> [Task instructions]
Should pictures appear among the records, leave them out, and copy exactly only the lines from the first through the one with "You are a GUI", inclusive.

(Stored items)
▬▬▬

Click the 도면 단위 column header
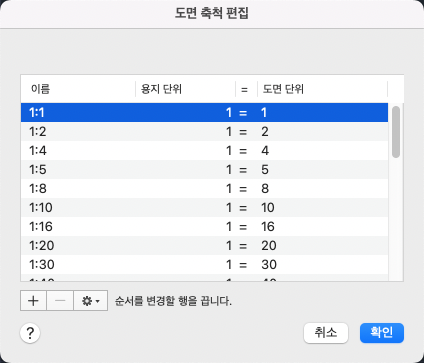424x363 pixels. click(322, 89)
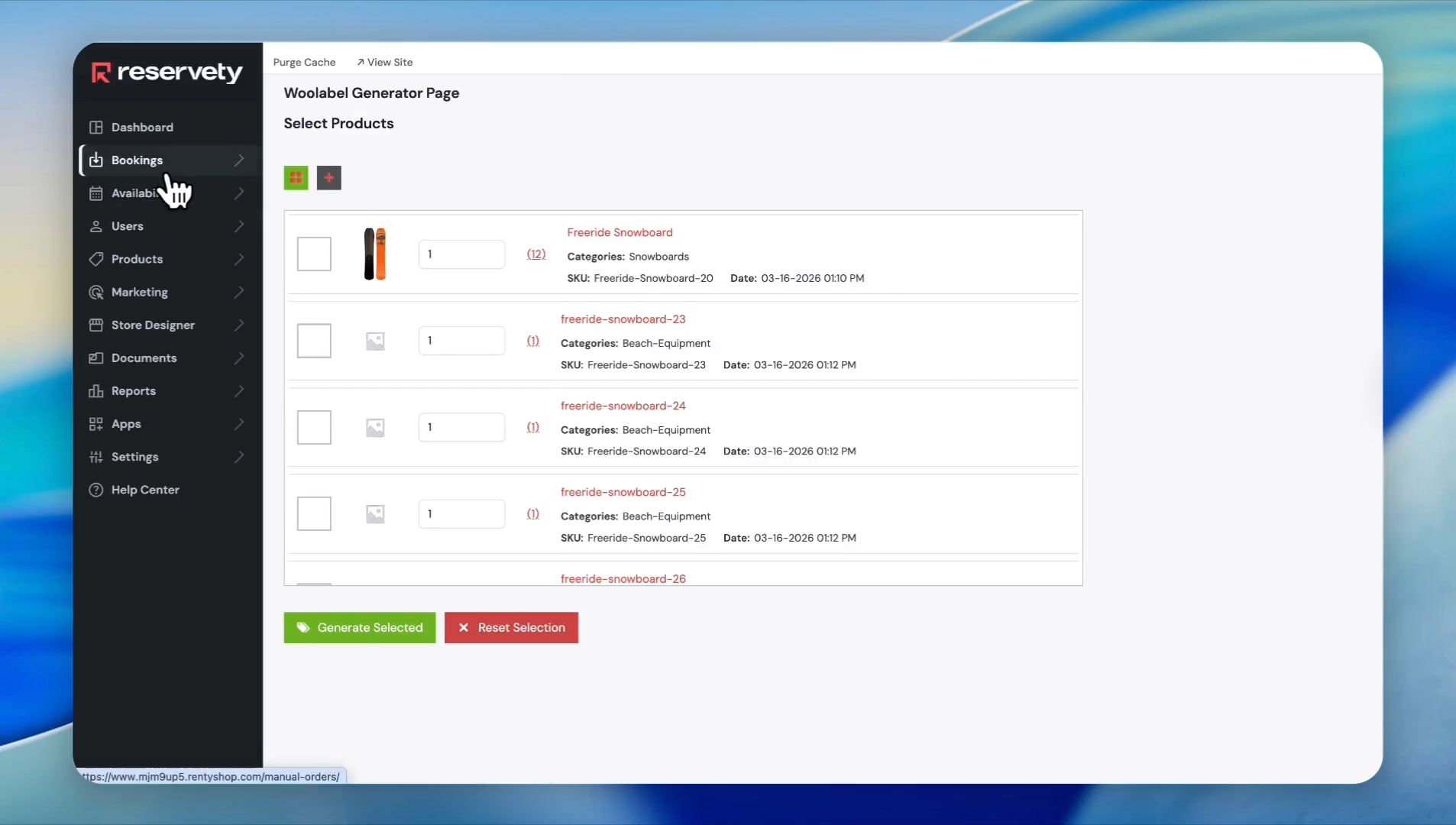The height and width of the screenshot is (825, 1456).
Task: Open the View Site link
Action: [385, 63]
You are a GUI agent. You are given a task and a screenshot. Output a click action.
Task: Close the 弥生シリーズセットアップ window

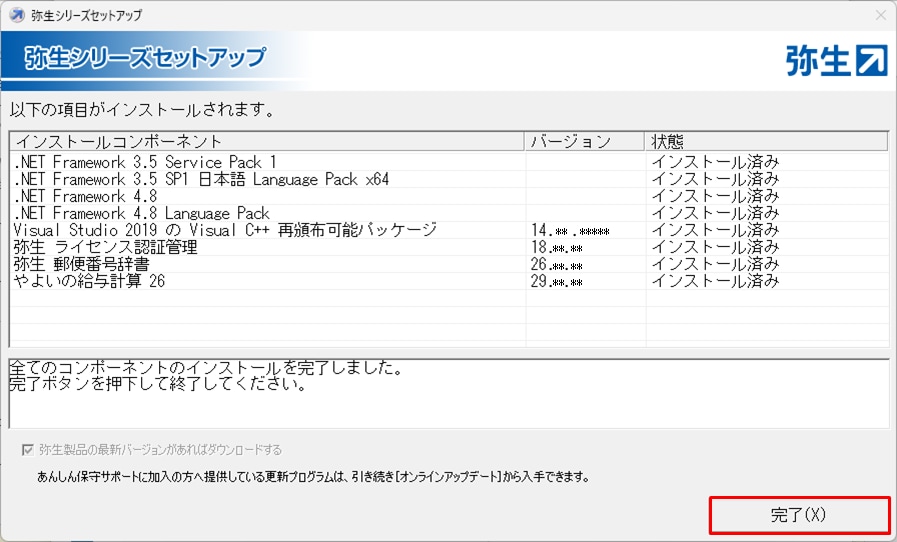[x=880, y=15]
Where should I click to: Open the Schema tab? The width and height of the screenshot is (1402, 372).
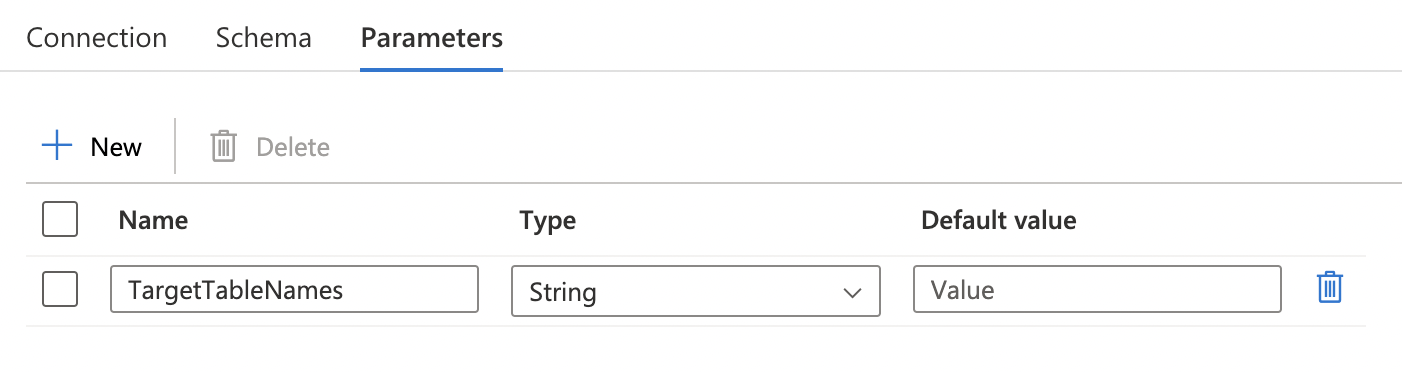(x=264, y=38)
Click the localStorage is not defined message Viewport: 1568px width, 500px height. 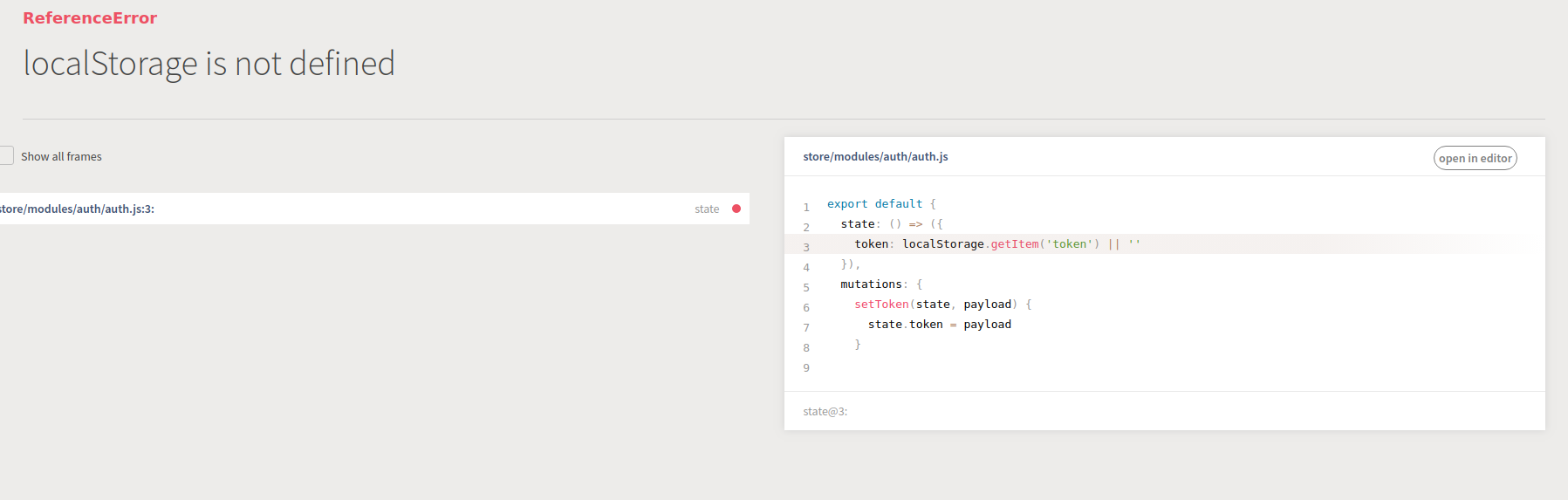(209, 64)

▬▬▬

> [Exercise response]
Click the 도면 단위 column header
424x363 pixels. click(322, 89)
The height and width of the screenshot is (825, 1456).
Task: Open the View Site link
Action: [385, 63]
You are a GUI agent. You are given a task and a screenshot. Output a click action.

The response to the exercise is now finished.